[EXERCISE]:
Answer these questions about the text on communism and civil society below:
1. Which five countries does it name as liberated from the communist grip in 1989?
2. Which gatherings of people did the Communist Party regard with suspicion?
3. What does it call the core of civil society in America?

** Opening DOCUMENT SECTION block **

But the project of forging a new and united Europe has faltered. And the legacy of communism has become suddenly clear, as we see the populations of the former communist countries fleeing to the West. We should learn from these things, and we should do so by looking back at circumstances that we did not understand at the time, but which have become clear in retrospect. Poland, Czechoslovakia, Hungary, Romania and Bulgaria, after their liberation from the communist grip in 1989, found themselves rootless and lost. They were searching for the identity that the communists had buried. They needed to rediscover what they had been, in order to move on from the immediate past. Not finding what they were looking for, young people decided instead to flee.

It became apparent that the real evil of communism, apart from the cruel treatment of individuals, lay in the systematic destruction of civil society. Under the communist system, however mildly exercised, the Communist Party had refused to distinguish civil society from the state. It had regarded all gatherings of people with suspicion, unless it was itself in charge. Family reunions, the meeting of friends in bars and restaurants, attendance at church or synagogue—all such things were regarded as conspiracies against the ruling power, to be forbidden or controlled.

Of course the Communist Party was, nominally, distinct from the State; it had concocted a fiction of its independence. But since it had no corporate personality, could not be sued in law, and dictated who was and was not to be a member, there was no way in which the citizen could really treat it as an independent body. In practice the Party was the State, and enjoyed the use of all the powers of the State, while not itself subject to them. Any part of civil society that threatened to escape from the Party’s control had to be infiltrated and, if necessary, suppressed. By this meant the associative instinct of the citizens was destroyed. It became dangerous to join things, dangerous to share any kind of social ambition or any sphere of private interests. Charities—which are the core of civil society in America—were forbidden. To collect money or assets for the good of others branded you as a criminal. Hence there was no way in which social initiatives could begin. The result was a society locked in the dead agenda of the sclerotic Communist Party, which lacked the means to adapt to the changing circumstances of the modern world.

It became apparent that the real evil of communism, apart from the cruel treatment of individuals, lay in the systematic destruction of civil society. — Sir Roger Scruton

We adapt to change by getting together with our fellow citizens and turning the change towards our common good. But when we cannot associate that process does not occur and society stagnates. That was why communism entered its period of collapse. The rise of global communications, the mass culture of consumption, the accelerating pace of the surrounding world—all these enormous changes lay beyond the wall, and nobody could begin the process of adapting to them. So a fracture opened between the Party and the citizens, and neither had the means to change in response to it.

** Closing DOCUMENT SECTION block **
** Opening AVAILABLE DATA block **

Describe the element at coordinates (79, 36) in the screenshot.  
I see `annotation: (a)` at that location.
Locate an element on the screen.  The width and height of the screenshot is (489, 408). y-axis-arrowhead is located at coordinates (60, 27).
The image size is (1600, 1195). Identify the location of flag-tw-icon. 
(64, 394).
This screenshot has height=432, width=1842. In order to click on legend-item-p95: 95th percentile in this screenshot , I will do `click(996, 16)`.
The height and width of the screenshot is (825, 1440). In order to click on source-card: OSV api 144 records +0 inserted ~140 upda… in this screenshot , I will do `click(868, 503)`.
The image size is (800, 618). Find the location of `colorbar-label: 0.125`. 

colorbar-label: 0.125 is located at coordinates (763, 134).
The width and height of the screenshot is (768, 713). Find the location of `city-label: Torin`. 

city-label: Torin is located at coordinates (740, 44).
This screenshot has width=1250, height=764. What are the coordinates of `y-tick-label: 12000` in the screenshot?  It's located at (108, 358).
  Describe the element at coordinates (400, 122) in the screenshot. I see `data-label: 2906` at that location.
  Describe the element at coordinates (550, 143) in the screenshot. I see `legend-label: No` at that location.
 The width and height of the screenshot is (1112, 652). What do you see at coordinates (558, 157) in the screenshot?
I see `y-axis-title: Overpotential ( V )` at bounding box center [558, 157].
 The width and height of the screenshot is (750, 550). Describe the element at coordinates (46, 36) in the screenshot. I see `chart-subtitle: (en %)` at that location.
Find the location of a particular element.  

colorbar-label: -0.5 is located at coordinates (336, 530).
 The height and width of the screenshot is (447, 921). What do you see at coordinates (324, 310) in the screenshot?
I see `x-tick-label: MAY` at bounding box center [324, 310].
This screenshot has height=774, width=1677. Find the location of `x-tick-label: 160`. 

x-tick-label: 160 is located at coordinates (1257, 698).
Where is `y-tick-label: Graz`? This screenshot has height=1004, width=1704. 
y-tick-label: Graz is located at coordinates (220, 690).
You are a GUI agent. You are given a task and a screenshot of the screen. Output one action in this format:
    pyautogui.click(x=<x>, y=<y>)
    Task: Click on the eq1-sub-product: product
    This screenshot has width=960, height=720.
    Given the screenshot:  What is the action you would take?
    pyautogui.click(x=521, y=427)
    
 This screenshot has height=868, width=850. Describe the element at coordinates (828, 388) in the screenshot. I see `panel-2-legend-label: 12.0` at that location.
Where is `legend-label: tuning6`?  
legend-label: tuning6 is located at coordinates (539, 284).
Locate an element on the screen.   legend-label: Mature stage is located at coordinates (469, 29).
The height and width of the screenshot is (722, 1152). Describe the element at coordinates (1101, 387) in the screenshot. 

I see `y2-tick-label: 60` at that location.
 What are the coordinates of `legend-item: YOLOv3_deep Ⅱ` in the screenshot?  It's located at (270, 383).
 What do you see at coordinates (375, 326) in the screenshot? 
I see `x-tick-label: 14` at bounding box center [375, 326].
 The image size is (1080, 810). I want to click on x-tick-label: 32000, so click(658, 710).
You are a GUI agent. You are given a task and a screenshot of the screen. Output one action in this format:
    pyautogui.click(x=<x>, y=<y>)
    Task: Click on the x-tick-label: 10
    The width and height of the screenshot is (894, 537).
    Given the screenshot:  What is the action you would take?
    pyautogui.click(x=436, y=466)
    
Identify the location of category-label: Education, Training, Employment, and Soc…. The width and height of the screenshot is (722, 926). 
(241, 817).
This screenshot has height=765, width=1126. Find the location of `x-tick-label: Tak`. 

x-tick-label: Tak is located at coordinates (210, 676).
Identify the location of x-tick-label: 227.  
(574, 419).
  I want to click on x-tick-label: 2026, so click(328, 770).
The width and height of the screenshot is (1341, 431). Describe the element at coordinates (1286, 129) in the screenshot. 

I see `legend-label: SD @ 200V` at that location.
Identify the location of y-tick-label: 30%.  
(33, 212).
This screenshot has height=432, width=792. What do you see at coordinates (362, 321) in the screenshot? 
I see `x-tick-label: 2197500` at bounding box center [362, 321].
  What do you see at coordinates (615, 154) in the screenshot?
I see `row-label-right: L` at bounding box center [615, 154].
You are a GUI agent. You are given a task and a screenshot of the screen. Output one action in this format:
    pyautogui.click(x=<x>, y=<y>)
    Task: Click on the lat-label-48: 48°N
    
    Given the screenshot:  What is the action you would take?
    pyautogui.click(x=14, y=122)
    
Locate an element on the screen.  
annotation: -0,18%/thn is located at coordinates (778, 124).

** Closing AVAILABLE DATA block **

[WORKED SOLUTION]:
1. Poland, Czechoslovakia, Hungary, Romania and Bulgaria.
2. All gatherings of people, unless the Party was itself in charge.
3. Charities.